Aprendió mucho en aquellos dos años. «Me di cuenta de que conocía un Santiago limitado al casco histórico y al Ensanche, pero esta ciudad es un microcosmos y cada lugar tiene sus cosas. Cuando llegas a un barrio o a una parroquia del rural te das cuenta de que la gente no quiere escucharte contar la misma milonga del día anterior, quieren soluciones a sus problemas concretos. Por eso creo que las ciudades no se gobiernan con ideología, lo que hace falta es empatía con los vecinos».

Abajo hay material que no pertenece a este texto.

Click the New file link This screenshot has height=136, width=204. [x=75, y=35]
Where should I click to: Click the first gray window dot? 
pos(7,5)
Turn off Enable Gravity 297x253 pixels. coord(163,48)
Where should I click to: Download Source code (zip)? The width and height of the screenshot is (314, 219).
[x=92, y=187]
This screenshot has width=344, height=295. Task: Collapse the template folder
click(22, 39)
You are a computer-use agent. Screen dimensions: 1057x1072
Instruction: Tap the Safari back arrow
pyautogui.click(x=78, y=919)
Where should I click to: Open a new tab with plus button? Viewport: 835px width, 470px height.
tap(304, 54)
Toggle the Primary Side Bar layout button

Jesús Gamallo sostiene que la experiencia local es indispensable para un político por muy altas que sean sus aspiraciones, «porque te obliga a estar con la gente», un requisito que él no puede cumplir ahora con sus actuales obligaciones en la Xunta: «Me paso la vida en aviones y en Bruselas». ¿Cansado? «No. Me ha dado mucho más la Administración de lo que yo le ofrezco. Permitirme conocer el mundo que conozco, las personas, representar a Galicia... Si mañana me ponen a pegar sellos hasta la jubilación no pagaré lo que me ha dado este trabajo».

«Mi casero de Bruselas dejó la City de Londres para desayunar y hablar con gente»

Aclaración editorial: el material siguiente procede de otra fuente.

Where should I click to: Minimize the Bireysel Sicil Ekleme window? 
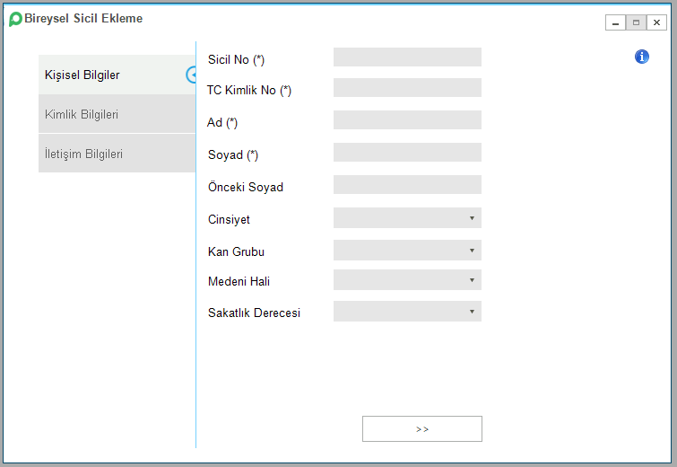pos(616,22)
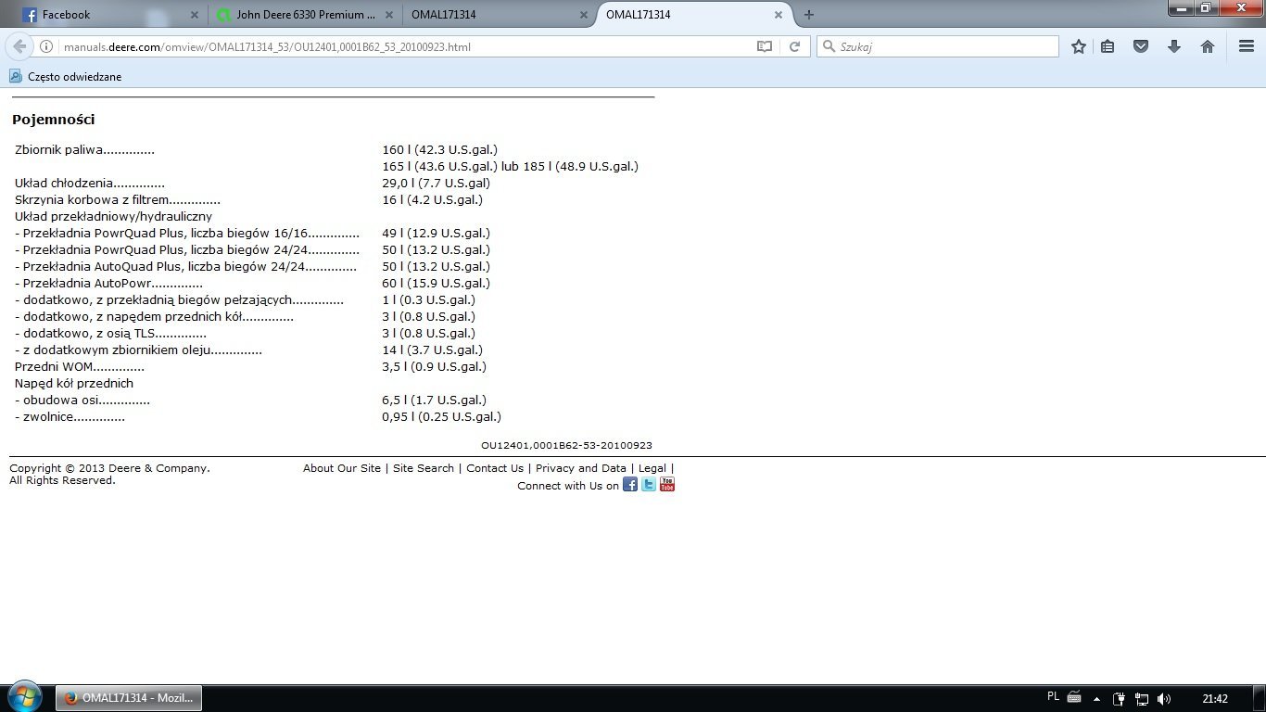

Gamallo tiene un discurso «mitinero» inequívocamente europeísta. «Hace unos años daba igual en qué bloque estuvieras, con los populares, los socialdemócratas o los liberales, el europeísmo era la norma». Sospecha, y por eso habla con cierta «tristeza y melancolía», que todo ese ambiente va a desaparecer a partir de las próximas elecciones en mayo. Antes o después, los nacionalismos y los extremismos llegarán también al comité de regiones, que es el ámbito natural en el que se mueve Galicia. «No estoy de acuerdo con el polaco Viktor Orbán y me dan pena algunas políticas de fronteras e inmigración», advierte el compostelano, que señala que esos desacuerdos no se trasladan a las relaciones personales.

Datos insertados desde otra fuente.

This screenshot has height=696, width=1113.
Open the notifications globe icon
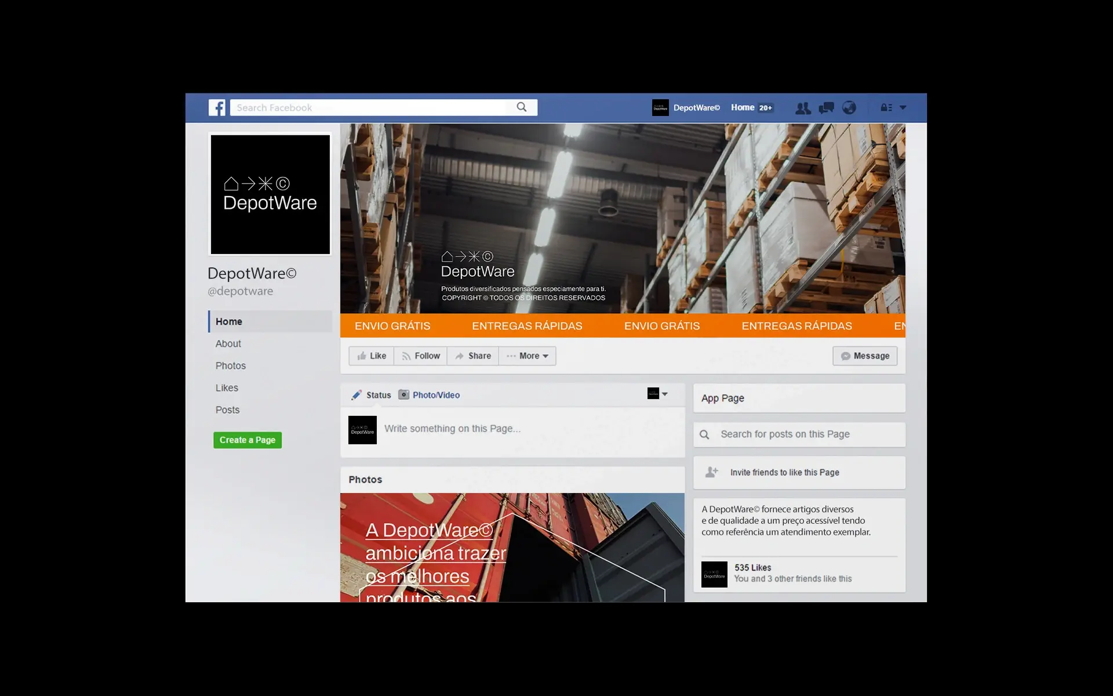pyautogui.click(x=849, y=108)
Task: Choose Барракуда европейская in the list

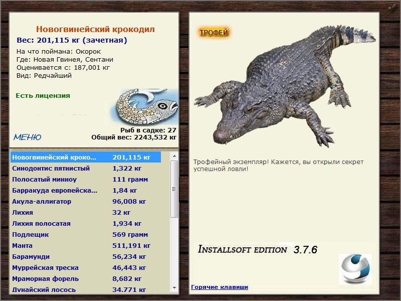Action: pyautogui.click(x=86, y=191)
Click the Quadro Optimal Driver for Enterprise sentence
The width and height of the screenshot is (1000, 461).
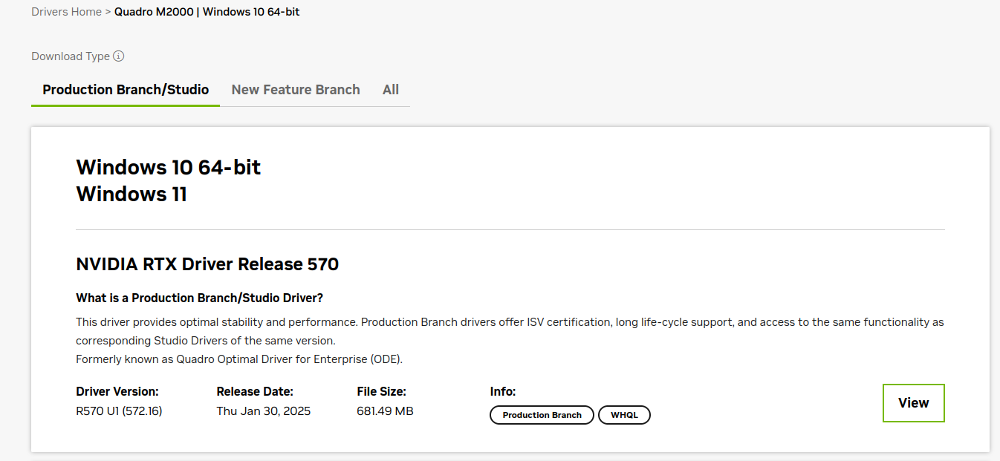pyautogui.click(x=238, y=359)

Su vida en Bruselas es algo más que reuniones y sesiones plenarias. «Aquí hay gente de todo el mundo, y normalmente está sola, así que la tendencia es salir y llenar los restaurantes, incluso los domingos o los lunes. Tiene su punto». Como también lo tiene el lugar en el que vive en la capital belga. «Es un bed & breakfast que montó un flamenco que trabajó durante años en la City de Londres. Tiene un precio contenido para Bruselas, me hace tarifa plana y es interesante porque decidió recuperar el tiempo que había perdido entre financieros acogiendo a huéspedes en su casa. Él pone el desayuno y se sienta a hablar con la gente. Ahora hasta compartimos algún vino por la tarde, y ya le llevé alguna botella de albariño».

Entre viaje y viaje de trabajo, Gamallo también ficha lugares para sus vacaciones. Una de sus últimas reuniones le llevó hasta la península del Peloponeso, en Grecia: «Pilos, un puerto marinero rodeado de un paisaje de viñedos, cipreses, calas... volveré».